[Stored records]
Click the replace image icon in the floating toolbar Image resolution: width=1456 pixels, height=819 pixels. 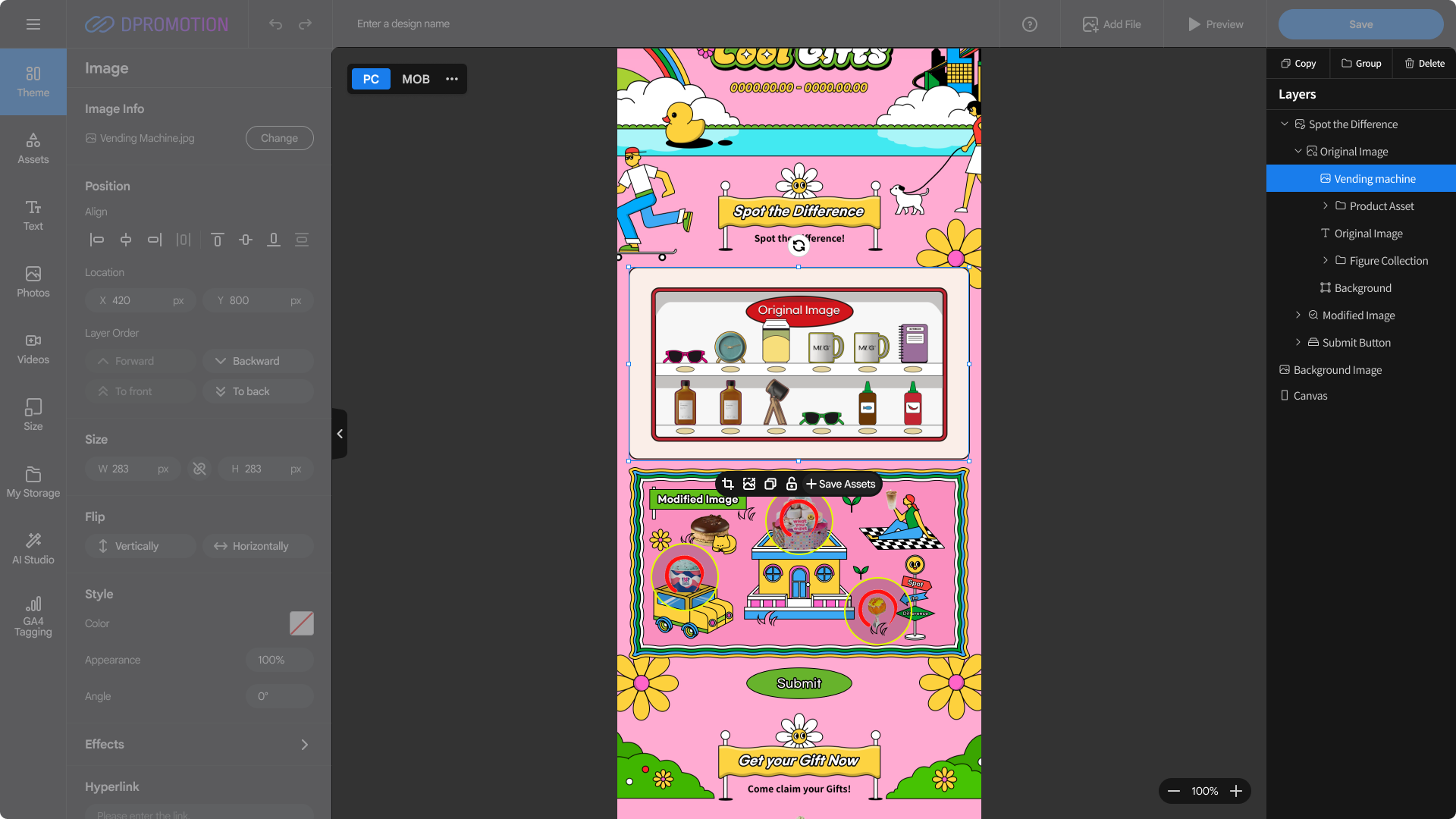coord(749,484)
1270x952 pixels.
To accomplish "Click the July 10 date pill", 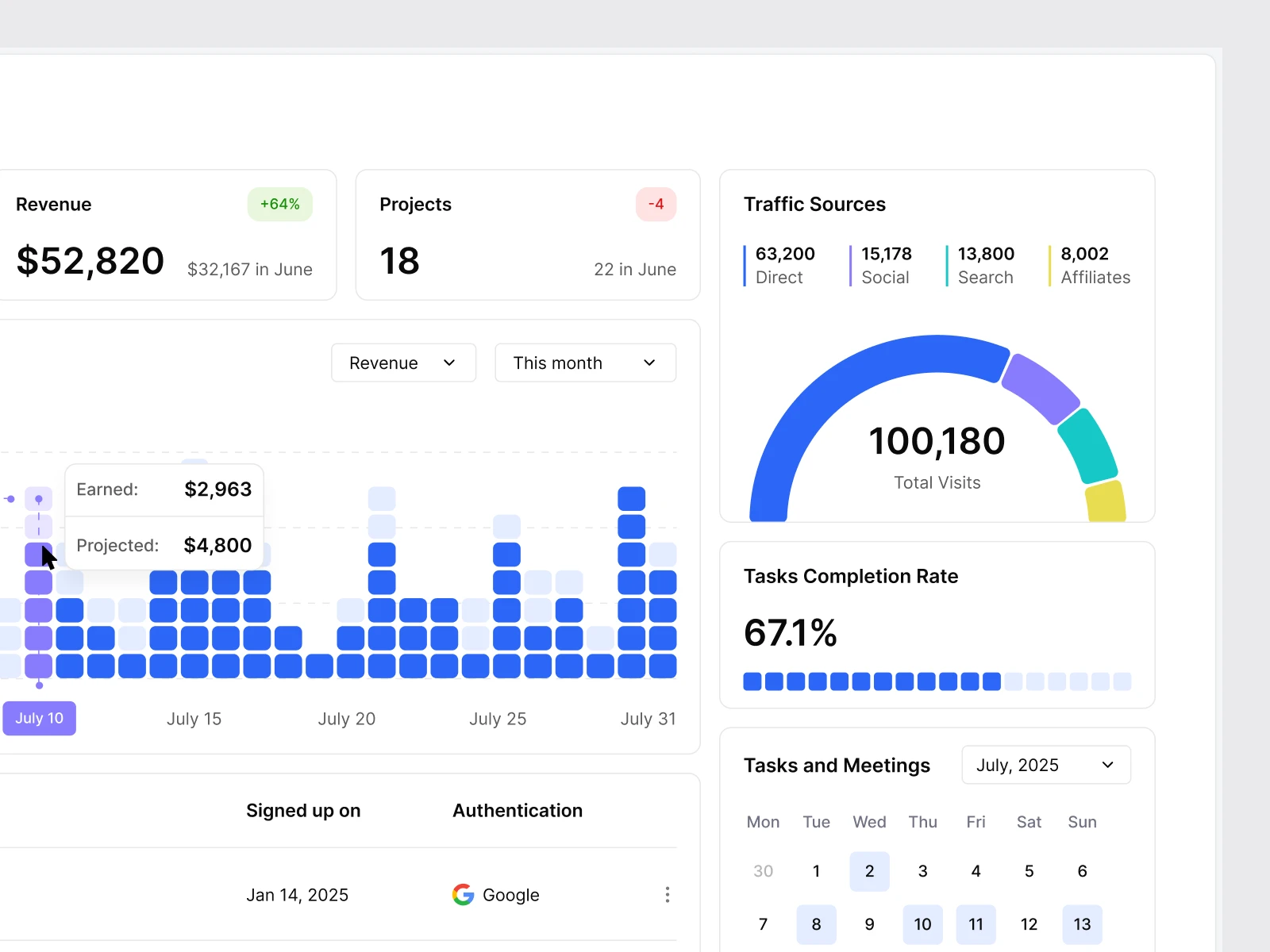I will point(39,718).
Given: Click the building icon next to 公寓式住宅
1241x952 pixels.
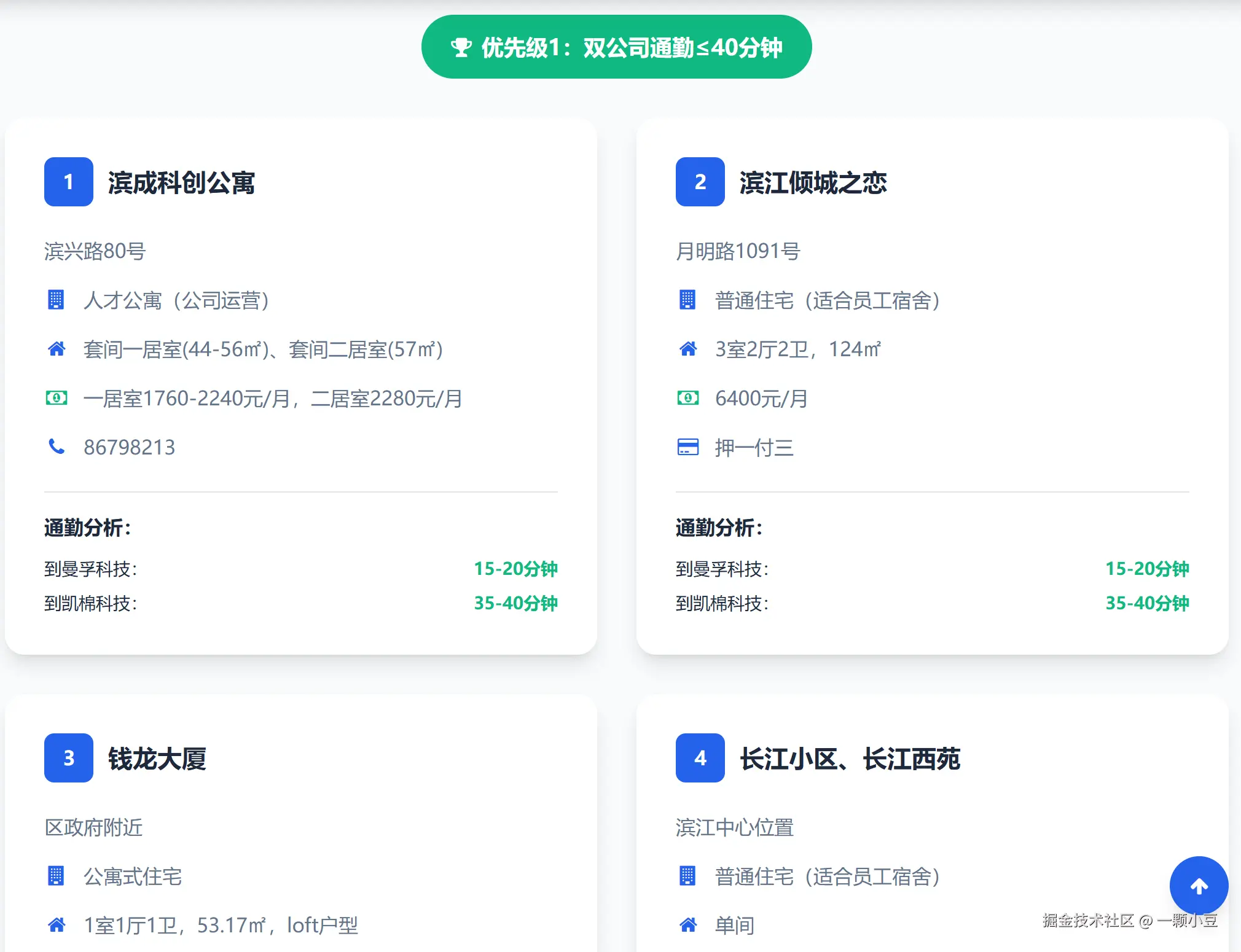Looking at the screenshot, I should click(56, 876).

**Exercise goal:**
Give again exactly the lines from the one holding "Given: Click the building icon next to 公寓式住宅" to the final line of the records, both ends included; any pictures stay out.

**Exercise response:**
Given: Click the building icon next to 公寓式住宅
1241x952 pixels.
Looking at the screenshot, I should click(56, 876).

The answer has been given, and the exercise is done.